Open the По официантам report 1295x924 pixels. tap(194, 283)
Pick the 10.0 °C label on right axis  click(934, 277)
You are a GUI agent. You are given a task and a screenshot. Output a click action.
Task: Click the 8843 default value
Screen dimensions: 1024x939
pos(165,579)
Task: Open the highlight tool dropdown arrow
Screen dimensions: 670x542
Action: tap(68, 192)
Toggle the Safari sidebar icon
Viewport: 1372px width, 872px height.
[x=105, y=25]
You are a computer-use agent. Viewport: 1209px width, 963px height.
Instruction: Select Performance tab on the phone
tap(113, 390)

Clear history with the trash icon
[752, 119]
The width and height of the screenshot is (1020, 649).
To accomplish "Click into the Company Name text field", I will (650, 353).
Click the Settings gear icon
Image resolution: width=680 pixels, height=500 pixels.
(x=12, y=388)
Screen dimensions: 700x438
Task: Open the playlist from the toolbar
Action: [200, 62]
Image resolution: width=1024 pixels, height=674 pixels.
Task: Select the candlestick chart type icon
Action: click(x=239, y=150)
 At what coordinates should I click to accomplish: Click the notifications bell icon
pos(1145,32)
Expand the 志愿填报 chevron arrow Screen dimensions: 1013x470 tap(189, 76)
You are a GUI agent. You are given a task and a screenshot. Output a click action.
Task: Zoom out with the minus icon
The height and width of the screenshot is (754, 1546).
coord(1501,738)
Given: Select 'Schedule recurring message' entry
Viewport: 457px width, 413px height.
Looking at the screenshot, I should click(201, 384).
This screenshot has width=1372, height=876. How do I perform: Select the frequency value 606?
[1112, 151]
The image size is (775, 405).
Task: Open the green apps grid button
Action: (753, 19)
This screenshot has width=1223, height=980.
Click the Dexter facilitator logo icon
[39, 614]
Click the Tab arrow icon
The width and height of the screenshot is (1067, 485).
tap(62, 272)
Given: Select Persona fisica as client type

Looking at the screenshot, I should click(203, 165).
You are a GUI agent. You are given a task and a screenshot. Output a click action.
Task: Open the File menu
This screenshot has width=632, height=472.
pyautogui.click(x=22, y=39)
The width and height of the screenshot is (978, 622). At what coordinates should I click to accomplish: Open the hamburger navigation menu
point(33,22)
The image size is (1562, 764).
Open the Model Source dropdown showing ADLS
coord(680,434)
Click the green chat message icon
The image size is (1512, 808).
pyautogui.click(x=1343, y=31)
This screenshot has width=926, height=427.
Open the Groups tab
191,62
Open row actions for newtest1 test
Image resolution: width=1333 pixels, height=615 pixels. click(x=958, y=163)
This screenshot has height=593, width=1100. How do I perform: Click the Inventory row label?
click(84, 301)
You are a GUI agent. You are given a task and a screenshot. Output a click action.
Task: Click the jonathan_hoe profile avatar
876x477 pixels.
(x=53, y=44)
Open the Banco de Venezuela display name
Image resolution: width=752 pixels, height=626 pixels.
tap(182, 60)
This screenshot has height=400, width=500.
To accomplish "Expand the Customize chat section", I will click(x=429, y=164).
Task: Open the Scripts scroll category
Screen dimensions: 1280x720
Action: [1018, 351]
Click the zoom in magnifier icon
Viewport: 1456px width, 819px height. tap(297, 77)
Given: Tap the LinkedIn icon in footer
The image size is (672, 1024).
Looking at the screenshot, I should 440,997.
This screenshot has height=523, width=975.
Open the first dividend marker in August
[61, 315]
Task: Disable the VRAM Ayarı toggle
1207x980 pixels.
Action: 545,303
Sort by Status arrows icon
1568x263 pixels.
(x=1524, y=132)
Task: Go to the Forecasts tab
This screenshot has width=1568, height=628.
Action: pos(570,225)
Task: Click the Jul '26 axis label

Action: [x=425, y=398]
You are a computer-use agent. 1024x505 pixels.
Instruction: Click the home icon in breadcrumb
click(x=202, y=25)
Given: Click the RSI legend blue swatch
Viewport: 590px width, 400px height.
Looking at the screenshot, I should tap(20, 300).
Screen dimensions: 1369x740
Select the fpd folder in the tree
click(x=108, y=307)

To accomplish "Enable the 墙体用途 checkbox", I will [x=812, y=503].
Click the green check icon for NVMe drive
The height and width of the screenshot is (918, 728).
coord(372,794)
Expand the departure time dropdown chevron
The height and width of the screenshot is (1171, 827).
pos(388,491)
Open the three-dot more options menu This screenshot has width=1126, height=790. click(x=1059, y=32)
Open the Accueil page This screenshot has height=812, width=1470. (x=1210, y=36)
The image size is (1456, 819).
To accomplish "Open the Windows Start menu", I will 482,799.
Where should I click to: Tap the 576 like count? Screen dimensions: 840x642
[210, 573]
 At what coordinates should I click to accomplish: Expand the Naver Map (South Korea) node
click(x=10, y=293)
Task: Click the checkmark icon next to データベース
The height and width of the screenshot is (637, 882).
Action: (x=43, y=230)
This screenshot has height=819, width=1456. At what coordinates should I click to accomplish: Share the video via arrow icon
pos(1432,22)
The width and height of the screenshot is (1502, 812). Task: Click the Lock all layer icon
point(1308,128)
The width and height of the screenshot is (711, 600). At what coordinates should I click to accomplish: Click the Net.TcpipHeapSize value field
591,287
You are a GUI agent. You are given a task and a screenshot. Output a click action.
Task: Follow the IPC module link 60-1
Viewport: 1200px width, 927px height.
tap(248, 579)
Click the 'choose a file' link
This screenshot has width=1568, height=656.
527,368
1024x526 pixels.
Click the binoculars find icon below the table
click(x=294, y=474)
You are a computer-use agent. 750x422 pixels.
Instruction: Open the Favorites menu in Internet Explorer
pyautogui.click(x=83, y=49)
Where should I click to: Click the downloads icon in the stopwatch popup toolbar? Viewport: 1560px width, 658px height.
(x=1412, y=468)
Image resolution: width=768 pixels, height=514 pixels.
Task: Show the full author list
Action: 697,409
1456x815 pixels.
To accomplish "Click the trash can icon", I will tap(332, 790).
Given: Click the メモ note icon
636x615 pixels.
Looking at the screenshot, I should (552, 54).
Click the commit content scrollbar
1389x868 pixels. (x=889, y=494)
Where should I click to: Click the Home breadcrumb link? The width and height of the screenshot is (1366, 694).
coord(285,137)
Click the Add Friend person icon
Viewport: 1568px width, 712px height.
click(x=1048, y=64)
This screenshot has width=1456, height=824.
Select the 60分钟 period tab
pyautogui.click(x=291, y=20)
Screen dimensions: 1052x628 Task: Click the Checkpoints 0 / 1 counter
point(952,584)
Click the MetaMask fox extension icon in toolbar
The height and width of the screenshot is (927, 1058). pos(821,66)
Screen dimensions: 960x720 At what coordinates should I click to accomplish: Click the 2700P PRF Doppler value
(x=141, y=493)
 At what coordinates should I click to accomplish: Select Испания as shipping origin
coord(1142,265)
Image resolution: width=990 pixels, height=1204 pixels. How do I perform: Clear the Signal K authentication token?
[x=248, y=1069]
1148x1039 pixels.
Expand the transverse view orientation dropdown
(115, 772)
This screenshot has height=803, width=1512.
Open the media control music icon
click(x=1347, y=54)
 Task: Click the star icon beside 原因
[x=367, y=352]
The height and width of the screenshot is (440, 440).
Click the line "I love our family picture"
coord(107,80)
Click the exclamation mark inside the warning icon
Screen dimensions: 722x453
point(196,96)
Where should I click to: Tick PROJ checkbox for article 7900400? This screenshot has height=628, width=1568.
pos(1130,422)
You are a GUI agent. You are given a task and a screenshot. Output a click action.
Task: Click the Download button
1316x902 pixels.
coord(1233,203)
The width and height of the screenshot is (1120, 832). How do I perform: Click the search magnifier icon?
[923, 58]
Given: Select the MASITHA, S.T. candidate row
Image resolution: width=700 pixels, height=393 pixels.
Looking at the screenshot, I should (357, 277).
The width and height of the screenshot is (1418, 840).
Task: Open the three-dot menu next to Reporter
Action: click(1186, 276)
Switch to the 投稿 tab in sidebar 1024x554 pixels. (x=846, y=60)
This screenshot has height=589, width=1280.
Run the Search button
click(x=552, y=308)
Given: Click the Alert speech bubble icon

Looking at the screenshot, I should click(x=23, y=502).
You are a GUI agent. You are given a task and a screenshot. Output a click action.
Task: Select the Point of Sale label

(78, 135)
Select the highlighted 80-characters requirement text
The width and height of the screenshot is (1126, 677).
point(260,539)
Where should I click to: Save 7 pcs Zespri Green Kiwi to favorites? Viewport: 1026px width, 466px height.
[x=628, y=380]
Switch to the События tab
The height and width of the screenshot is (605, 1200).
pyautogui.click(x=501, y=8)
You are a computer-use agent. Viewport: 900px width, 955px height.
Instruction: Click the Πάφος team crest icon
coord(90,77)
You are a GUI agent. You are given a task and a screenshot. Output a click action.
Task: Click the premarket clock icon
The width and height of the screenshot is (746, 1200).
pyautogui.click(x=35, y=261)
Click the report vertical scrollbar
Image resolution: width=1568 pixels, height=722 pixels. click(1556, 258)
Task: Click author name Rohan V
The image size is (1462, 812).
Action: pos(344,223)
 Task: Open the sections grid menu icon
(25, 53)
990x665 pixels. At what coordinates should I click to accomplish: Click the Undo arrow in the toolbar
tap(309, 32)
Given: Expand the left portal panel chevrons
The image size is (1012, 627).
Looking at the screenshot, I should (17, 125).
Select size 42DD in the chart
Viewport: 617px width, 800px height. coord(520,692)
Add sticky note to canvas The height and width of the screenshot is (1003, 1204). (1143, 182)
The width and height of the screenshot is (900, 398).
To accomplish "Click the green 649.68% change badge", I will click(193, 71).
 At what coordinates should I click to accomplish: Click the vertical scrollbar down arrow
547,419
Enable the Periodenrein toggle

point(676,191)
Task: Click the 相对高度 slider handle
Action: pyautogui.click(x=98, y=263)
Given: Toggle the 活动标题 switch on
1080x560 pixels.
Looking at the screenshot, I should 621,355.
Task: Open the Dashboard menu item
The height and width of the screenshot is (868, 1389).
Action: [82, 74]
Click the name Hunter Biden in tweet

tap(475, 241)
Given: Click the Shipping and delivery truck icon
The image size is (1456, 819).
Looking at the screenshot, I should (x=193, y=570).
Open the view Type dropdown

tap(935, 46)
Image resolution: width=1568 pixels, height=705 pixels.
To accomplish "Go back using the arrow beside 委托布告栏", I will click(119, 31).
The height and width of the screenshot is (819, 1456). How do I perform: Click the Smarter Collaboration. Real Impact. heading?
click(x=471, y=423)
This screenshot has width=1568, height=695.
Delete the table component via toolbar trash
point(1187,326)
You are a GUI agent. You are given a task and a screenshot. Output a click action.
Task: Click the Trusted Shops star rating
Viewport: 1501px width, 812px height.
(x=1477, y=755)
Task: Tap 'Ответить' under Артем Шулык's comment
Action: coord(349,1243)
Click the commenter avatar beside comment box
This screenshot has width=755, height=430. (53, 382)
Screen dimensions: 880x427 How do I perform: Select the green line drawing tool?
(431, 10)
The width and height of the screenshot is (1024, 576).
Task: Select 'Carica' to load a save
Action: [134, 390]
--------
Stated goal
Can you convert the part above that opens with the line containing "will [x=812, y=503]." and closes with the line containing "1389x868 pixels. (x=889, y=494)" into a JSON list of strings, one string per line, with blank lines left out?

Answer below
[
  "To accomplish \"Enable the 墙体用途 checkbox\", I will [x=812, y=503].",
  "Click the green check icon for NVMe drive",
  "The height and width of the screenshot is (918, 728).",
  "coord(372,794)",
  "Expand the departure time dropdown chevron",
  "The height and width of the screenshot is (1171, 827).",
  "pos(388,491)",
  "Open the three-dot more options menu This screenshot has width=1126, height=790. click(x=1059, y=32)",
  "Open the Accueil page This screenshot has height=812, width=1470. (x=1210, y=36)",
  "The image size is (1456, 819).",
  "To accomplish \"Open the Windows Start menu\", I will 482,799.",
  "Where should I click to: Tap the 576 like count? Screen dimensions: 840x642",
  "[210, 573]",
  " At what coordinates should I click to accomplish: Expand the Naver Map (South Korea) node",
  "click(x=10, y=293)",
  "Task: Click the checkmark icon next to データベース",
  "The height and width of the screenshot is (637, 882).",
  "Action: (x=43, y=230)",
  "This screenshot has height=819, width=1456. At what coordinates should I click to accomplish: Share the video via arrow icon",
  "pos(1432,22)",
  "The width and height of the screenshot is (1502, 812). Task: Click the Lock all layer icon",
  "point(1308,128)",
  "The width and height of the screenshot is (711, 600). At what coordinates should I click to accomplish: Click the Net.TcpipHeapSize value field",
  "591,287",
  "You are a GUI agent. You are given a task and a screenshot. Output a click action.",
  "Task: Follow the IPC module link 60-1",
  "Viewport: 1200px width, 927px height.",
  "tap(248, 579)",
  "Click the 'choose a file' link",
  "This screenshot has width=1568, height=656.",
  "527,368",
  "1024x526 pixels.",
  "Click the binoculars find icon below the table",
  "click(x=294, y=474)",
  "You are a computer-use agent. 750x422 pixels.",
  "Instruction: Open the Favorites menu in Internet Explorer",
  "pyautogui.click(x=83, y=49)",
  "Where should I click to: Click the downloads icon in the stopwatch popup toolbar? Viewport: 1560px width, 658px height.",
  "(x=1412, y=468)",
  "Image resolution: width=768 pixels, height=514 pixels.",
  "Task: Show the full author list",
  "Action: 697,409",
  "1456x815 pixels.",
  "To accomplish \"Click the trash can icon\", I will tap(332, 790).",
  "Given: Click the メモ note icon",
  "636x615 pixels.",
  "Looking at the screenshot, I should (552, 54).",
  "Click the commit content scrollbar",
  "1389x868 pixels. (x=889, y=494)"
]